-- Start DOCUMENT SEGMENT --

All responses include deterministic timestamps, job digests, and DSSE signature fields for offline reconciliation.
## 5) Observability
- Metrics: `job_queue_depth{jobType,tenant}`, `job_latency_seconds`, `job_failures_total`, `job_retry_total`, `lease_extensions_total`.
- Task Runner bridge adds `pack_run_logs_stream_lag_seconds`, `pack_run_heartbeats_total`, `pack_run_artifacts_total`.
- Logs: structured with `jobId`, `jobType`, `tenant`, `workerId`, `leaseId`, `status`. Incident logs flagged for Ops.
- Traces: spans covering `enqueue`, `schedule`, `lease`, `worker_execute`, `complete`. Trace IDs propagate to worker spans for end-to-end correlation.
## 6) Offline support
- Orchestrator exports audit bundles: `jobs.jsonl`, `history.jsonl`, `throttles.jsonl`, `manifest.json`, `signatures/`. Used for offline investigations and compliance.
- Replay manifests contain job digests and success/failure notes for deterministic proof.
## 7) Operational considerations
- HA deployment with multiple API instances; queue storage determines redundancy strategy.
- Support for `maintenance` mode halting leases while allowing status inspection.
- Runbook includes procedures for expanding quotas, blacklisting misbehaving tenants, and recovering stuck jobs (clearing leases, applying pause/resume).
---
## 8) Orchestration domain subdomains (Sprint 208)
Sprint 208 consolidated Scheduler, TaskRunner, and PacksRegistry source trees under `src/JobEngine/` as subdomains of the orchestration domain. Each subdomain retains its own project names, namespaces, and runtime identities. No namespace renames were performed.
### 8.1) Scheduler subdomain
**Source location:** `src/JobEngine/StellaOps.Scheduler.*`
The Scheduler service re-evaluates already-cataloged images when intelligence changes (Concelier/Excititor/policy), orchestrates nightly and ad-hoc runs, targets only impacted images using the BOM-Index, and emits report-ready events for downstream Notify. Default mode is analysis-only (no image pull); optional content-refresh can be enabled per schedule.
**Deployables:** `StellaOps.Scheduler.WebService` (stateless), `StellaOps.Scheduler.Worker.Host` (scale-out).

-- End DOCUMENT SEGMENT --
-- Start SOURCE MATERIAL --

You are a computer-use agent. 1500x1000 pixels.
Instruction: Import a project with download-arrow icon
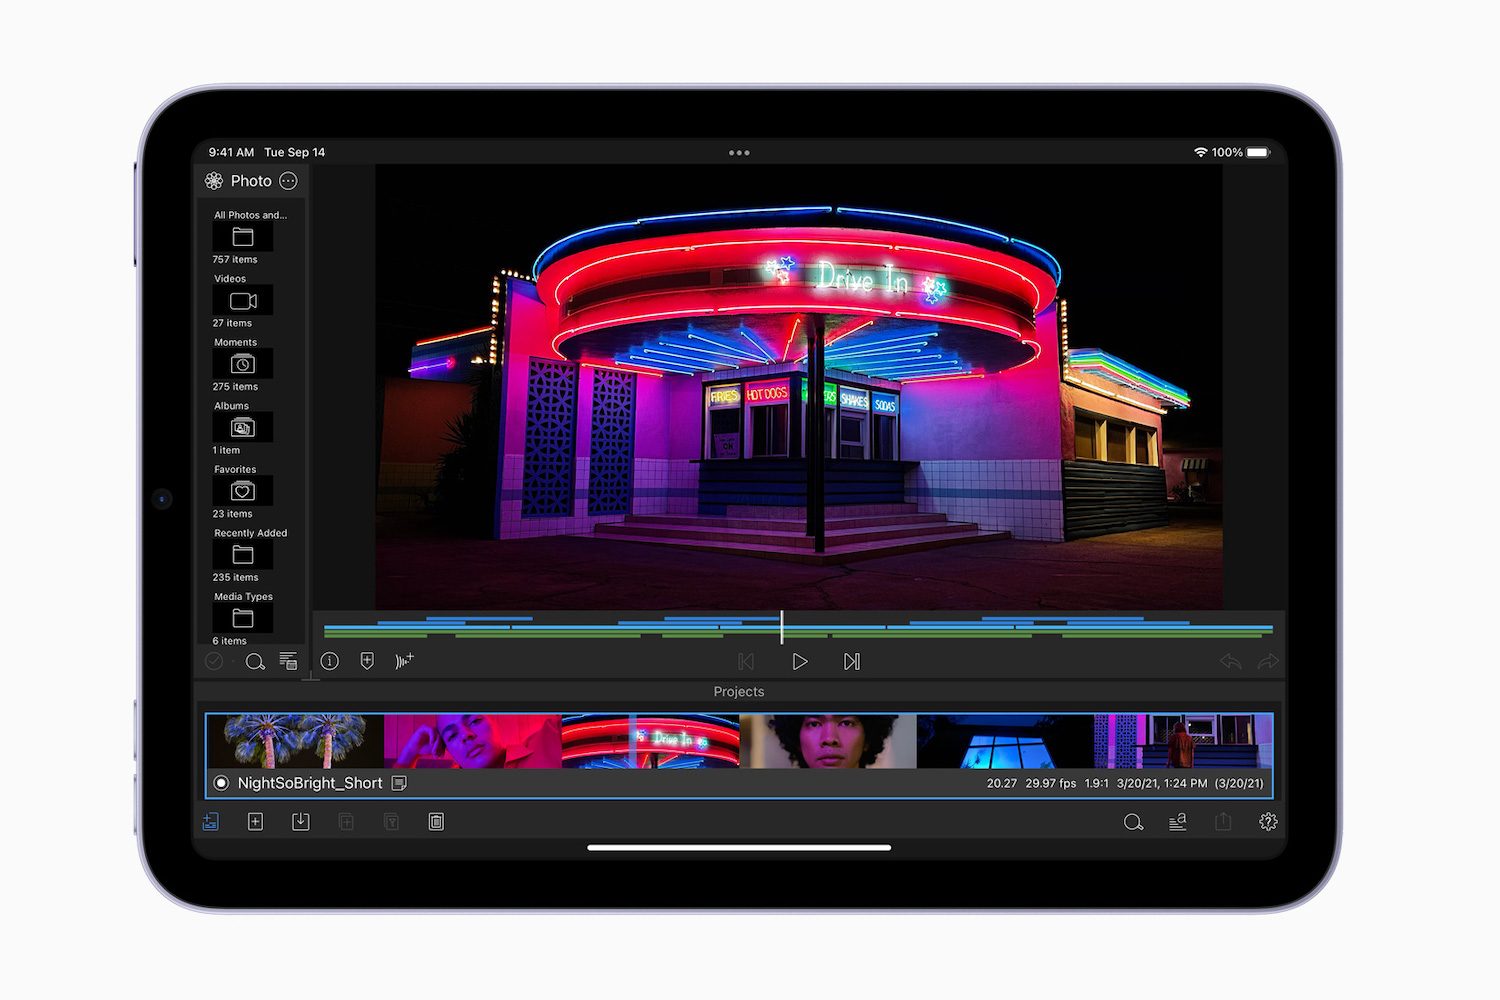coord(300,822)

-- End SOURCE MATERIAL --

JOBS
A. Please quote the orchestrator notes word for word, starting with "- Replay manifests" and going on through "subdomains (Sprint 208)".
B. Answer these questions on the orchestrator notes:
(i) Which spans do the traces cover?
(ii) What does `maintenance` mode do?
(iii) Under which directory did Sprint 208 consolidate the Scheduler, TaskRunner, and PacksRegistry source trees?

TASK ANSWERS
A.
- Replay manifests contain job digests and success/failure notes for deterministic proof.
## 7) Operational considerations
- HA deployment with multiple API instances; queue storage determines redundancy strategy.
- Support for `maintenance` mode halting leases while allowing status inspection.
- Runbook includes procedures for expanding quotas, blacklisting misbehaving tenants, and recovering stuck jobs (clearing leases, applying pause/resume).
---
## 8) Orchestration domain subdomains (Sprint 208)

B.
(i) `enqueue`, `schedule`, `lease`, `worker_execute`, and `complete`.
(ii) It halts leases while still allowing status inspection.
(iii) `src/JobEngine/`.